The United States Food and Drug Administration has approved two new oral medicines for treating gonorrhoea, a common sexually transmitted infection that has become more difficult to treat as drug resistance spreads around the world. Experts view the decision as a significant step towards providing more patient-friendly treatment options, particularly during a period when doctors have limited reliable alternatives. 

The FDA approved Nuzolvence, also known as zoliflodacin, in the form of water-soluble granules, and Blujepa, also known as gepotidacin, in the form of tablets. Both are intended to treat uncomplicated urogenital gonorrhoea, which is a local infection of the urethra or cervix that has not spread to the rest of the body. Nuzolvence can be used in adults and children aged 12 and up who weigh at least 77 pounds, whereas Blujepa is approved for individuals aged 12 and up who weigh at least 99 pounds, but only when other treatment options are limited owing to safety data limits. 

"These approvals mark an important turning point for treatment options for patients with uncomplicated urogenital gonorrhoea," said Adam Sherwat, M.D., head of the Office of Infectious Diseases in the FDA's Centre for Drug Evaluation and Research. 

Gonorrhoea is caused by the bacterium Neisseria gonorrhoeae. It frequently causes painful urination, peculiar genital discharge, and oedema. If untreated, it can spread to the reproductive organs and cause infertility. For years, treatment was based on a single antibiotic injection, ceftriaxone, while prior combinations failed owing to resistance. 

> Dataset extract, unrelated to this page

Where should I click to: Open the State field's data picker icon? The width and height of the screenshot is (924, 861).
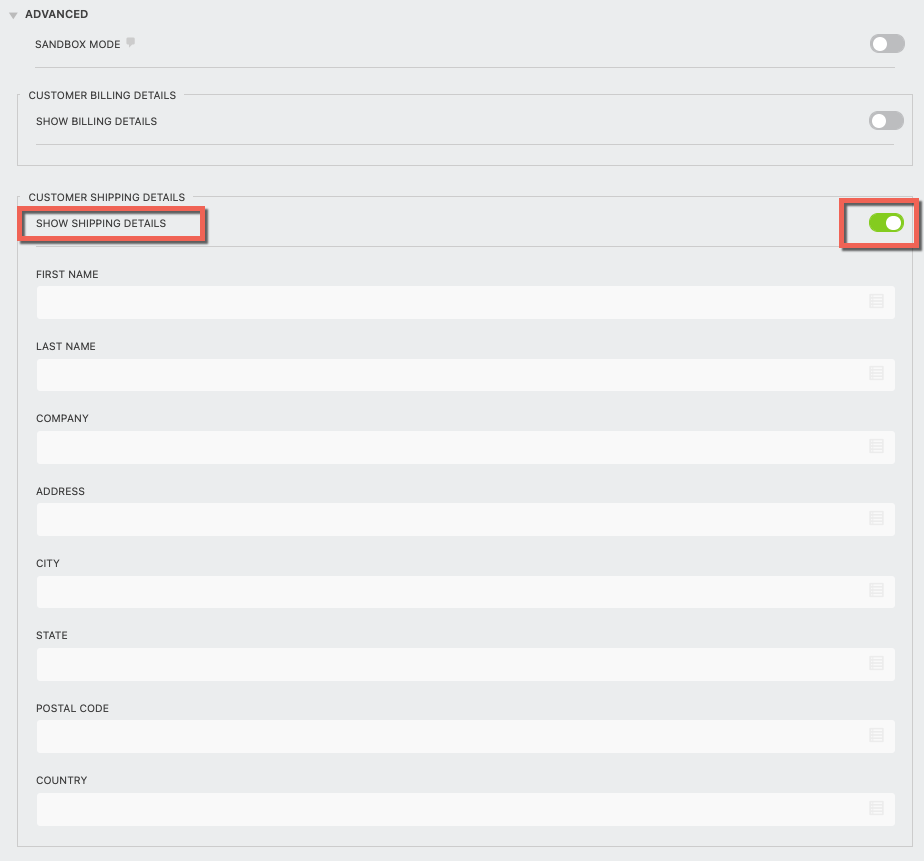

The latest approvals come amid a global increase in gonococcal antibiotic resistance. "The availability of additional treatment options is of particular importance given the global rise in gonococcal drug resistance," stated Peter Kim, M.D., M.S., director of the FDA's Division of Anti-Infectives. 

Clinical trials demonstrated that both drugs performed nearly as well as the current standard injection-based treatment. In a study of 930 individuals, 91% were cured after receiving a single dosage of Nuzolvence, compared to 96% with standard therapy. Blujepa had a 93% cure rate in a separate study of 628 individuals, which was somewhat higher than the 91% reported with standard treatment. Simply put, most patients were able to clear the illness within a week of taking the medications. 

However, safety continues to be an important priority. Nuzolvence has been associated with adverse effects such as headaches, dizziness, and diarrhoea; animal studies suggest potential hazards during pregnancy. Blujepa has been shown to influence heart rhythm and some brain chemicals, as well as create gastrointestinal discomfort and allergic reactions. The prescription labels clearly state the dangers. 

The FDA gave both medicines special status to speed up their approval because they treat serious infections that have few other treatment options. Entasis Therapeutics authorised Nuzolvence, whereas GSK approved Blujepa. 

For patients, the arrival of effective oral medications may imply easier access, less stigma, and better adherence, even as health officials continue to emphasise prevention and early testing.